■ **Фрагмент источника**

====

Вероисповедание: Православие
Рождение: 21 декабря 1867(1867-12-21)
Москва, Российская империя
Смерть: 10 декабря 1937(1937-12-10) (69 лет)
Москва, СССР
Отец: Александр Павлович Головин (1808-1874)
Партия: Конституционно-демократическая партия
Образование: Московский университет
Профессия: Юрист
 
Автограф:

Фёдор Алекса́ндрович Голови́н (18671937) — председатель Государственной Думы Российской империи второго созыва, земский деятель, один из основателей партии кадетов и член её ЦК.





Биография

Ранние годы

Головин родился 21 декабря 1867 года в старинной дворянской семье Александра Павловича Головина (1808—-1874) ведущего свой род от владетелей княжества Феодоро. Русский, православного вероисповедания. Окончил курс в университетском отделении московского Лицея памяти цесаревича Николая (1887)[1] и юридический факультет Московского университета (1891). Титулярный советник. После учёбы начал выступать на поприще общественной деятельности.

====

[Строки для поиска описанных объектов]
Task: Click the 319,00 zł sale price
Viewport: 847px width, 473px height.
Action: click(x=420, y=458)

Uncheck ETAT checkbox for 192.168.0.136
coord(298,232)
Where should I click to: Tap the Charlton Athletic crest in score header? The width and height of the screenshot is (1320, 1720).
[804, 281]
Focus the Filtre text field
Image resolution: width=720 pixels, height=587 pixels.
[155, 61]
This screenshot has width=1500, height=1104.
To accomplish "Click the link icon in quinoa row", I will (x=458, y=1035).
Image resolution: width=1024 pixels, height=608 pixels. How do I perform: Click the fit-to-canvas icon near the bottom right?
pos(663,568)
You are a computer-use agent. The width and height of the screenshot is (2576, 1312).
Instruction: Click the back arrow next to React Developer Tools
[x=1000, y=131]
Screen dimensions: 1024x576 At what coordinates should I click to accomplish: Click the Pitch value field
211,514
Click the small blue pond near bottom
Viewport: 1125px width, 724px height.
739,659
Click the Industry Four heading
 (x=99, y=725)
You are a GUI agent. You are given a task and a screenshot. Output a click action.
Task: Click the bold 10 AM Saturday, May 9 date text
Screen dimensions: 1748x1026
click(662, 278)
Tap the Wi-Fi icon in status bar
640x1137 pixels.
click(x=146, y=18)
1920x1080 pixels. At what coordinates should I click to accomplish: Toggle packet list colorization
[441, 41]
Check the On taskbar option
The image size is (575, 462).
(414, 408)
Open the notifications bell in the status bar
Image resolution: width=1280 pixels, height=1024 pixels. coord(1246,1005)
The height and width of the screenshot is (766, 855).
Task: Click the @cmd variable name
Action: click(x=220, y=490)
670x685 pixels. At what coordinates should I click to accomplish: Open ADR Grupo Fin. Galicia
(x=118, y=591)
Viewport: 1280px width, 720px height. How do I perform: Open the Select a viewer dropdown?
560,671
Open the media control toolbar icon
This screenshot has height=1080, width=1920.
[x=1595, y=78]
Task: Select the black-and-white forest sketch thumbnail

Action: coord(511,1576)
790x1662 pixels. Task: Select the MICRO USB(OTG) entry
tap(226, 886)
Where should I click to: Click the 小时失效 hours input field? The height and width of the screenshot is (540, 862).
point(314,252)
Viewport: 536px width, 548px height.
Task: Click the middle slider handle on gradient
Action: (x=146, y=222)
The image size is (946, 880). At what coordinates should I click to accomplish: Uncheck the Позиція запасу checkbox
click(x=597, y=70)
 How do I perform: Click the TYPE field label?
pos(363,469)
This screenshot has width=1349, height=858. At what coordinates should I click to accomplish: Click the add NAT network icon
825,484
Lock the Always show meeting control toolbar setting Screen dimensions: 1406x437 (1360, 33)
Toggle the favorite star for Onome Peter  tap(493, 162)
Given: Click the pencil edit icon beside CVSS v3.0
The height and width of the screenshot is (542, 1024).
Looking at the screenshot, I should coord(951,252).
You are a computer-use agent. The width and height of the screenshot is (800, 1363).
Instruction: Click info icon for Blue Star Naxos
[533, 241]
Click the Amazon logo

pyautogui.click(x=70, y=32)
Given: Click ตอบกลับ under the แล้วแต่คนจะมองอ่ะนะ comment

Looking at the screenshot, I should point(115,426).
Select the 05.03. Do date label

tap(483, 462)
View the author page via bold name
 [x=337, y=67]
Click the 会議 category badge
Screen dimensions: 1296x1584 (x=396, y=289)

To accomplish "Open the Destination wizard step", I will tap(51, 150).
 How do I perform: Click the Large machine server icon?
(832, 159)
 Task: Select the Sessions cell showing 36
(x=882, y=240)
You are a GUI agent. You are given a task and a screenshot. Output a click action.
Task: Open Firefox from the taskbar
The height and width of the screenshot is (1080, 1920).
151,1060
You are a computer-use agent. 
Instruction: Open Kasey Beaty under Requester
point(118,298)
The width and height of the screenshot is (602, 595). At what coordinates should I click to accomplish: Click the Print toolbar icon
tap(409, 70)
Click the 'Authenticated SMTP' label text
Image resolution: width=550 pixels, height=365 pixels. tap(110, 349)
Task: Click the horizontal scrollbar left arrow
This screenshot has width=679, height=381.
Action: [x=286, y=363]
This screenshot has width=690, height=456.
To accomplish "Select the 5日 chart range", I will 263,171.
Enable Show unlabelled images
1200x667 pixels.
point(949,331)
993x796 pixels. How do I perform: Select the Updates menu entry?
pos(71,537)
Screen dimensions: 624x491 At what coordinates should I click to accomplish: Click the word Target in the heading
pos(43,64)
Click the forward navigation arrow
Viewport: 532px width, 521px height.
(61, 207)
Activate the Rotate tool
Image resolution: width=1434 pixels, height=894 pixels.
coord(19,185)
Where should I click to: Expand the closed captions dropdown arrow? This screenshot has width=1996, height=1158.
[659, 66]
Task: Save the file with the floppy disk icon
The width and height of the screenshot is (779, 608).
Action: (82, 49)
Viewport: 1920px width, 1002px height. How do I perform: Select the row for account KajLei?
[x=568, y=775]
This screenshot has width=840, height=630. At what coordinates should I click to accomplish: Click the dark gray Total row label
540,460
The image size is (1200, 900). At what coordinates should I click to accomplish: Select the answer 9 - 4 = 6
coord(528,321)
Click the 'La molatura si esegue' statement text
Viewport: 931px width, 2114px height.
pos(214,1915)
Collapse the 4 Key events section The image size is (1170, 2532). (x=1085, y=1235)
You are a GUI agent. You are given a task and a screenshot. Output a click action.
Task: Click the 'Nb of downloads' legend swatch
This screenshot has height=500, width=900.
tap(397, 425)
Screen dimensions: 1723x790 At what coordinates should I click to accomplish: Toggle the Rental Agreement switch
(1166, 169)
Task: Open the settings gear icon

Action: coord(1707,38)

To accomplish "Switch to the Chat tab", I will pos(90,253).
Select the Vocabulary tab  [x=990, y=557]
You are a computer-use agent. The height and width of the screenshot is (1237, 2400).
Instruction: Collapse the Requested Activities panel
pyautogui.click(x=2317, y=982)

====

■ **Что сделать**
1. В каком году Головин окончил юридический факультет Московского университета согласно фрагменту о Фёдоре Головине?
2. Напишите продолжение фрагмента о Фёдоре Головине, начав сразу после его последнего предложения.

■ **Ответы к заданиям**
1. В 1891 году.

2.
Впоследствии Головин вспоминал:
Еще в очень молодые годы, прямо со школьной скамьи, мне пришлось исправлять должность предводителя дворянства Дмитровского уезда Московской губернии. Детство, отрочество и раннюю юность я проводил в нашей семье, которая жила очень уединенно. У нас было мало знакомых, почти никого родных. Я боялся людей, был застенчив до крайности, краснел до слез часто без причины, боялся говорить в обществе и даже в своей семье, за что и получил прозвище «лицо без речей». И вот таким-то дикарем я сразу попал в председатели всевозможных уездных учреждений, совершенно незнакомый с местными деятелями и даже с порядком и техникой ведения заседаний.

Я купил себе книгу «Памятная книга для уездного предводителя дворянства», сочинение князя Трубецкого, и по ней стал готовиться к каждому заседанию, на котором должен был председательствовать, а также постарался узнать что мог от старого нашего предводителя П.В.Бахметьева, как следует себя держать на заседаниях и как их вести.

Эти несколько месяцев, что мне пришлось стоять во главе уезда, были для меня мучительны. Я должен был употребить большие усилия воли, чтобы побороть свою конфузливость и не теряться на заседаниях. Эта нравственная операция была мучительна, но зато исцелила меня от конфузливости. После этого искуса я говорил близким мне людям, что я теперь решился бы председательствовать на каком угодно собрании, «хотя бы в Государственном совете».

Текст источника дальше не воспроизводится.